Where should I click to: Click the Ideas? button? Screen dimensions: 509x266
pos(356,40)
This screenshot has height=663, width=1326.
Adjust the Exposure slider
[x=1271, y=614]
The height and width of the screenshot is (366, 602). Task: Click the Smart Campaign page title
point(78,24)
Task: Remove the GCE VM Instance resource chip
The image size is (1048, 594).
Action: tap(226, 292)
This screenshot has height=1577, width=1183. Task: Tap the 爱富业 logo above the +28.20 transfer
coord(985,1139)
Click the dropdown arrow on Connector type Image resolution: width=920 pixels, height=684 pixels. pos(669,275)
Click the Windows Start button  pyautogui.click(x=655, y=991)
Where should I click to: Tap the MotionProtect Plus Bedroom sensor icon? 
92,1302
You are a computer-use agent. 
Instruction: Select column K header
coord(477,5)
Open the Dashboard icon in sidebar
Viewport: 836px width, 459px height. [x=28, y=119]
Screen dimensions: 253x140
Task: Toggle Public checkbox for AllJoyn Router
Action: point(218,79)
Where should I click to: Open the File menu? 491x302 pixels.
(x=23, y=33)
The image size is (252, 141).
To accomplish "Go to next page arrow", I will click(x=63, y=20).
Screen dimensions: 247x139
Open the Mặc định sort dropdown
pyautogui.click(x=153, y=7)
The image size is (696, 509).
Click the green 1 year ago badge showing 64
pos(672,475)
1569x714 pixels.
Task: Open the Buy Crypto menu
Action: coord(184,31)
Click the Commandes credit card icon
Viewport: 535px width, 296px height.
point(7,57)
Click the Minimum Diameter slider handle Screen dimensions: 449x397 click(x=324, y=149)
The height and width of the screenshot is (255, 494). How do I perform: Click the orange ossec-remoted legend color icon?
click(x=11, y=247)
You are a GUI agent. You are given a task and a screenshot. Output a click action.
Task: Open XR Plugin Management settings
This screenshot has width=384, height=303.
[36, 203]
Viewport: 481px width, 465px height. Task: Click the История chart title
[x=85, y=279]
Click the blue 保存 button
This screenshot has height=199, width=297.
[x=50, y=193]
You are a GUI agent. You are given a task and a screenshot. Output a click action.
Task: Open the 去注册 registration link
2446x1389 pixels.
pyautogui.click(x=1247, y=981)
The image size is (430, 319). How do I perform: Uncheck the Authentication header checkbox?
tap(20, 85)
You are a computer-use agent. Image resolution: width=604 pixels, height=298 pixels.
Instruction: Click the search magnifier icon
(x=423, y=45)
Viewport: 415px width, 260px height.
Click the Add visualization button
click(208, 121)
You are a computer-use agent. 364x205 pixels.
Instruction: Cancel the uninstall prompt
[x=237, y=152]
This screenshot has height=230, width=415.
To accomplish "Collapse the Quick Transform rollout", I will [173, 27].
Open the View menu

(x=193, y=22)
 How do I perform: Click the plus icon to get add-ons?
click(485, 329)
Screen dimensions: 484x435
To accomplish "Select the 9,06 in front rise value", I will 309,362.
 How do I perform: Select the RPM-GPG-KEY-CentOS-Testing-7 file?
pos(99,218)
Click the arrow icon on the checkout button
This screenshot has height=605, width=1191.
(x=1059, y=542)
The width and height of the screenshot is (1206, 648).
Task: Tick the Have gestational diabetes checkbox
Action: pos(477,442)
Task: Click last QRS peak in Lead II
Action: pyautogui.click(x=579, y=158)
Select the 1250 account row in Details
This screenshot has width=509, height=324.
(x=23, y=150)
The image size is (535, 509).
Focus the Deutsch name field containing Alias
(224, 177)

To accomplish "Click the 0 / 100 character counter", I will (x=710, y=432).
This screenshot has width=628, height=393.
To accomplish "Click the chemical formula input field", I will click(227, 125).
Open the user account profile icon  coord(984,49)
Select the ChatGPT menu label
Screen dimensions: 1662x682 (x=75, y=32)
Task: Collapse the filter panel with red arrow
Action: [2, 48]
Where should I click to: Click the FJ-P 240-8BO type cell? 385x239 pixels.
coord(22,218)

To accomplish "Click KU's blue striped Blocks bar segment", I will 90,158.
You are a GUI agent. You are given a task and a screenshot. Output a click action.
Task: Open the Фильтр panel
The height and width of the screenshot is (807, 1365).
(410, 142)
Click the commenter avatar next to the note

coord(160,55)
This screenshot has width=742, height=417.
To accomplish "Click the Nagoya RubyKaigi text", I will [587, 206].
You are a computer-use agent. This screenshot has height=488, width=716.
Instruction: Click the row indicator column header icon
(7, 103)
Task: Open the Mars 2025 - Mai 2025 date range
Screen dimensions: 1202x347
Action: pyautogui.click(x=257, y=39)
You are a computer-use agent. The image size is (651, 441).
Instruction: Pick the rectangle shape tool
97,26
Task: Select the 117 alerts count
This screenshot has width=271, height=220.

++++++++

TASK DETAILS
In full and exactly as written, repeat the data.

FINISHED TASK
Where should I click to: Click the Ideas? button? Screen dimensions: 509x266
pos(356,40)
This screenshot has height=663, width=1326.
Adjust the Exposure slider
[x=1271, y=614]
The height and width of the screenshot is (366, 602). Task: Click the Smart Campaign page title
point(78,24)
Task: Remove the GCE VM Instance resource chip
The image size is (1048, 594).
Action: tap(226, 292)
This screenshot has height=1577, width=1183. Task: Tap the 爱富业 logo above the +28.20 transfer
coord(985,1139)
Click the dropdown arrow on Connector type Image resolution: width=920 pixels, height=684 pixels. pos(669,275)
Click the Windows Start button  pyautogui.click(x=655, y=991)
Where should I click to: Tap the MotionProtect Plus Bedroom sensor icon? 
92,1302
You are a computer-use agent. 
Instruction: Select column K header
coord(477,5)
Open the Dashboard icon in sidebar
Viewport: 836px width, 459px height. [x=28, y=119]
Screen dimensions: 253x140
Task: Toggle Public checkbox for AllJoyn Router
Action: point(218,79)
Where should I click to: Open the File menu? 491x302 pixels.
(x=23, y=33)
The image size is (252, 141).
To accomplish "Go to next page arrow", I will click(x=63, y=20).
Screen dimensions: 247x139
Open the Mặc định sort dropdown
pyautogui.click(x=153, y=7)
The image size is (696, 509).
Click the green 1 year ago badge showing 64
pos(672,475)
1569x714 pixels.
Task: Open the Buy Crypto menu
Action: coord(184,31)
Click the Commandes credit card icon
Viewport: 535px width, 296px height.
point(7,57)
Click the Minimum Diameter slider handle Screen dimensions: 449x397 click(x=324, y=149)
The height and width of the screenshot is (255, 494). How do I perform: Click the orange ossec-remoted legend color icon?
click(x=11, y=247)
You are a GUI agent. You are given a task and a screenshot. Output a click action.
Task: Open XR Plugin Management settings
This screenshot has width=384, height=303.
[36, 203]
Viewport: 481px width, 465px height. Task: Click the История chart title
[x=85, y=279]
Click the blue 保存 button
This screenshot has height=199, width=297.
[x=50, y=193]
You are a GUI agent. You are given a task and a screenshot. Output a click action.
Task: Open the 去注册 registration link
2446x1389 pixels.
pyautogui.click(x=1247, y=981)
The image size is (430, 319). How do I perform: Uncheck the Authentication header checkbox?
tap(20, 85)
You are a computer-use agent. Image resolution: width=604 pixels, height=298 pixels.
Instruction: Click the search magnifier icon
(x=423, y=45)
Viewport: 415px width, 260px height.
Click the Add visualization button
click(208, 121)
You are a computer-use agent. 364x205 pixels.
Instruction: Cancel the uninstall prompt
[x=237, y=152]
This screenshot has height=230, width=415.
To accomplish "Collapse the Quick Transform rollout", I will [173, 27].
Open the View menu

(x=193, y=22)
 How do I perform: Click the plus icon to get add-ons?
click(485, 329)
Screen dimensions: 484x435
To accomplish "Select the 9,06 in front rise value", I will 309,362.
 How do I perform: Select the RPM-GPG-KEY-CentOS-Testing-7 file?
pos(99,218)
Click the arrow icon on the checkout button
This screenshot has height=605, width=1191.
(x=1059, y=542)
The width and height of the screenshot is (1206, 648).
Task: Tick the Have gestational diabetes checkbox
Action: pos(477,442)
Task: Click last QRS peak in Lead II
Action: pyautogui.click(x=579, y=158)
Select the 1250 account row in Details
This screenshot has width=509, height=324.
(x=23, y=150)
The image size is (535, 509).
Focus the Deutsch name field containing Alias
(224, 177)

To accomplish "Click the 0 / 100 character counter", I will (x=710, y=432).
This screenshot has width=628, height=393.
To accomplish "Click the chemical formula input field", I will click(227, 125).
Open the user account profile icon  coord(984,49)
Select the ChatGPT menu label
Screen dimensions: 1662x682 (x=75, y=32)
Task: Collapse the filter panel with red arrow
Action: [2, 48]
Where should I click to: Click the FJ-P 240-8BO type cell? 385x239 pixels.
coord(22,218)

To accomplish "Click KU's blue striped Blocks bar segment", I will 90,158.
You are a GUI agent. You are given a task and a screenshot. Output a click action.
Task: Open the Фильтр panel
The height and width of the screenshot is (807, 1365).
(410, 142)
Click the commenter avatar next to the note

coord(160,55)
This screenshot has width=742, height=417.
To accomplish "Click the Nagoya RubyKaigi text", I will [587, 206].
You are a computer-use agent. This screenshot has height=488, width=716.
Instruction: Click the row indicator column header icon
(7, 103)
Task: Open the Mars 2025 - Mai 2025 date range
Screen dimensions: 1202x347
Action: pyautogui.click(x=257, y=39)
You are a computer-use agent. The image size is (651, 441).
Instruction: Pick the rectangle shape tool
97,26
Task: Select the 117 alerts count
This screenshot has width=271, height=220.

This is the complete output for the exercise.